Palin soap opera: Drug in Levi's mom's case is oxycontin

WASILLA, Alaska — Wasilla resident Sherry L. Johnston, mother of Bristol Palin's boyfriend, faces a Jan. 6 court date for an oxycontin-related arrest at her home by Alaska State Troopers.

Little additional information was available Friday on the case as authorities remained unusually tight-lipped about details. But Palmer court records listed Johnston's scheduled court date and a troopers spokeswoman said in a release late Friday afternoon that the charges "are in relation to the drug oxycontin."

Johnston is the mother of Levi Johnston, who Gov.

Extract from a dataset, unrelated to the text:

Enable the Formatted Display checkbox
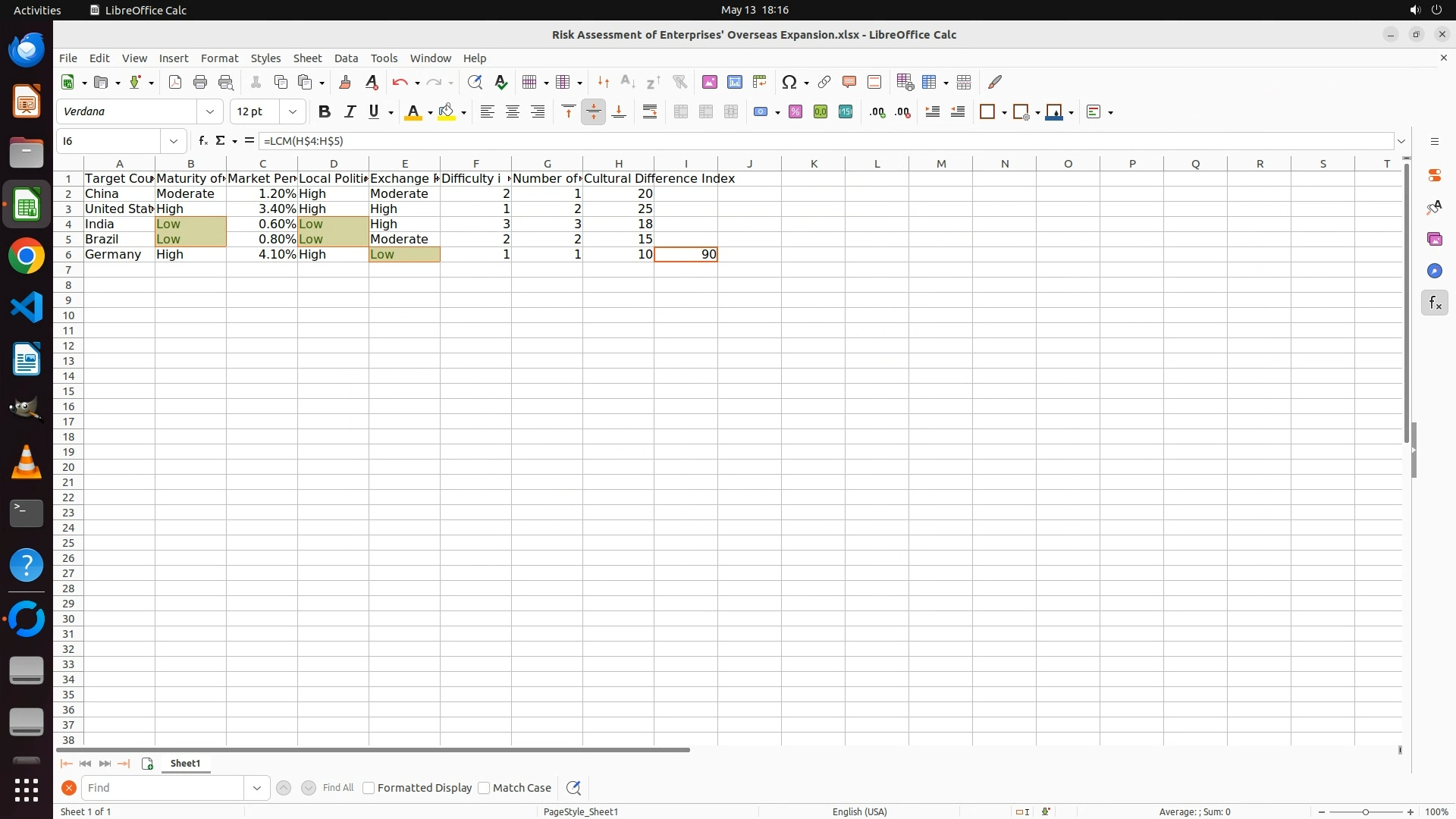 tap(369, 788)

Sarah Palin said was the father of Bristol Palin's unborn child. Levi Johnston joined the Palins at the Republican National Convention when Palin was running for vice president. It was during the convention that the governor and her husband, Todd, announced Bristol's pregnancy.

She was arrested around noon Thursday by troopers serving a search warrant in an undercover drug investigation. A standard press release issued by troopers said Johnston was arrested on six felony counts: second-degree misconduct involving a controlled substance - generally manufacturing or delivering drugs - as well as fourth-degree misconduct involving controlled substances, or possession.

She was released on bail Thursday afternoon, just a few hours later.

Johnston has not responded to phone messages or requests for comment left at the family home. Nobody answered the door there Friday.

Troopers spokeswoman Megan Peters wouldn't say Friday if there were other potential defendants.

Normally, troopers file charging documents in court to back up arrests. Clerks at the Palmer courthouse said they hadn't seen any filings, and none has to be filed until the hearing.

The Palmer District Attorney's office prosecutes drug cases. Palmer District Attorney Roman Kalytiak said he was aware of the arrest, but also had not seen any reports or charging documents.

Kalytiak said the standard protocol for drug arrests is that law enforcement officials observe one drug buy, then get a warrant that permits them to record conversations and document more buys.

"I'd imagine standard protocol was followed," the district attorney said.

A spokesman for Gov. Palin on Thursday said the arrest was "not a state government matter" and so no comment or interviews on the topic would be forthcoming.